▶ **INSTRUCTIONS**:
1. In the lesson on data distributions, what does each box plot summarize?
2. From the lesson on data distributions, write out the passage starting at "11.3: Visual Variability" and ending at "November, and December.".

▶ **QUOTED TEXT**:
((

Lesson 11

Comparing and Contrasting Data Distributions

  • Let’s investigate variability using data displays and summary statistics.

11.1: Math Talk: Mean

Evaluate the mean of each data set mentally.

27, 30, 33

61, 71, 81, 91, 101

0, 100, 100, 100, 100

0, 5, 6, 7, 12

11.2: Describing Data Distributions

  1. Your teacher will give you a set of cards. Take turns with your partner to match a data display with a written statement.
    1. For each match that you find, explain to your partner how you know it’s a match.
    2. For each match that your partner finds, listen carefully to their explanation. If you disagree, discuss your thinking and work to reach an agreement.
  2. After matching, determine if the mean or median is more appropriate for describing the center of the data set based on the distribution shape. Discuss your reasoning with your partner. If it is not given, calculate (if possible) or estimate the appropriate measure of center. Be prepared to explain your reasoning.

11.3: Visual Variability and Statistics

Each box plot summarizes the number of miles driven each day for 30 days in each month. The box plots represent, in order, the months of August, September, October, November, and December.

))

▶ **STORED DATA**:
((

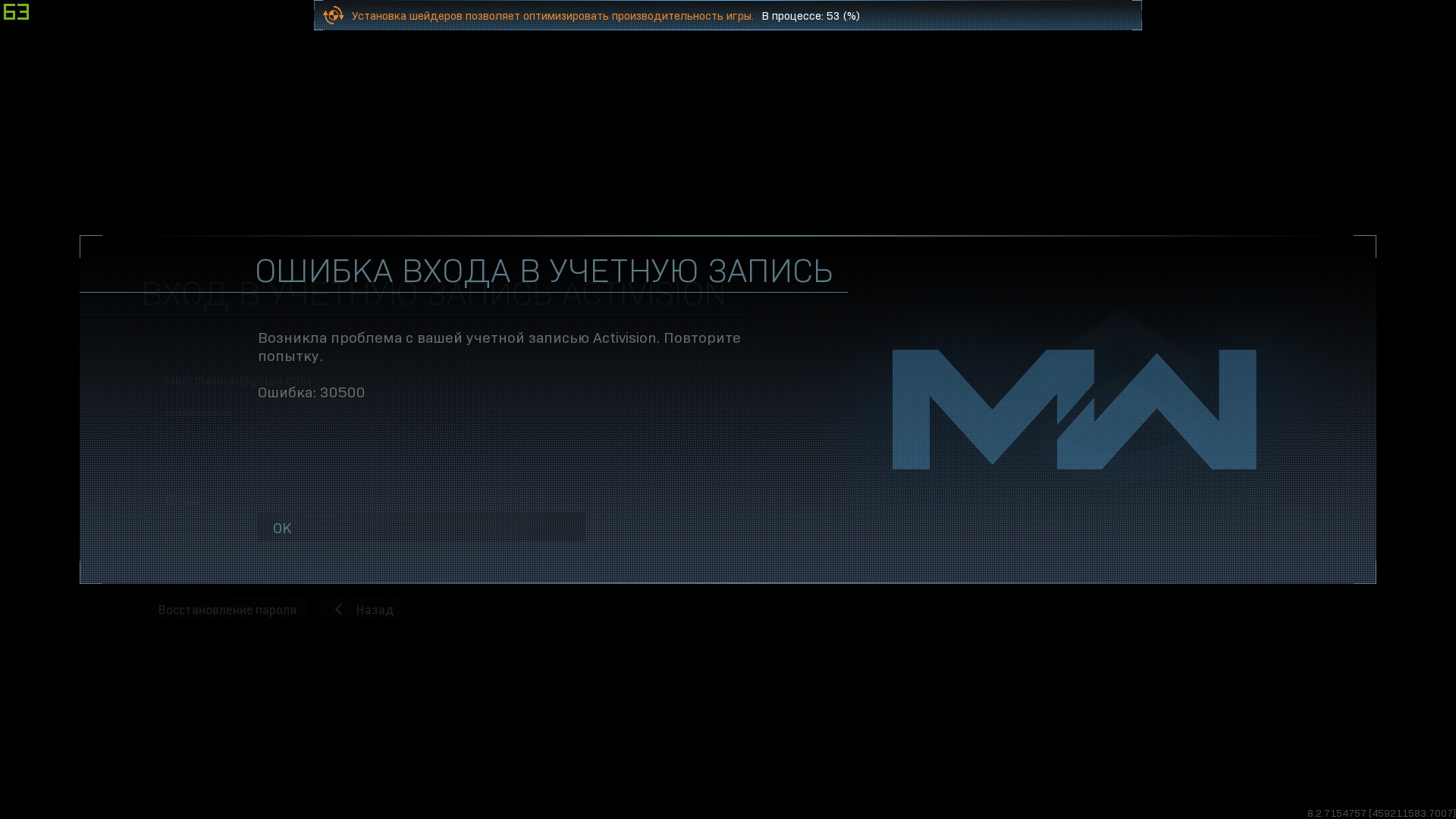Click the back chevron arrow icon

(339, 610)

))
((

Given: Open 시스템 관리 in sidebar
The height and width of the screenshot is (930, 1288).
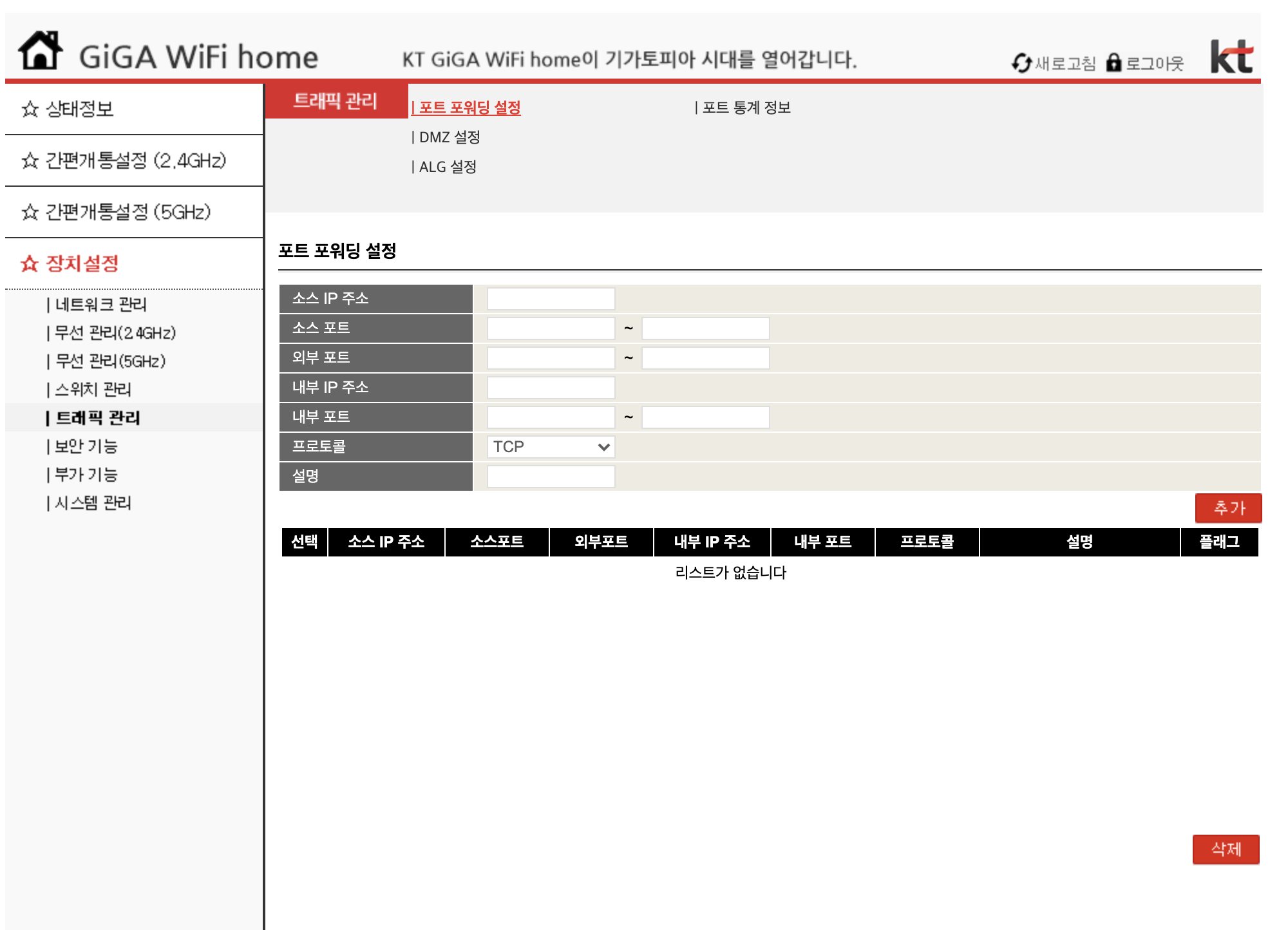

))

▶ **EXERCISE RESPONSES**:
1. The number of miles driven each day for 30 days in each month.

2.
11.3: Visual Variability and Statistics

Each box plot summarizes the number of miles driven each day for 30 days in each month. The box plots represent, in order, the months of August, September, October, November, and December.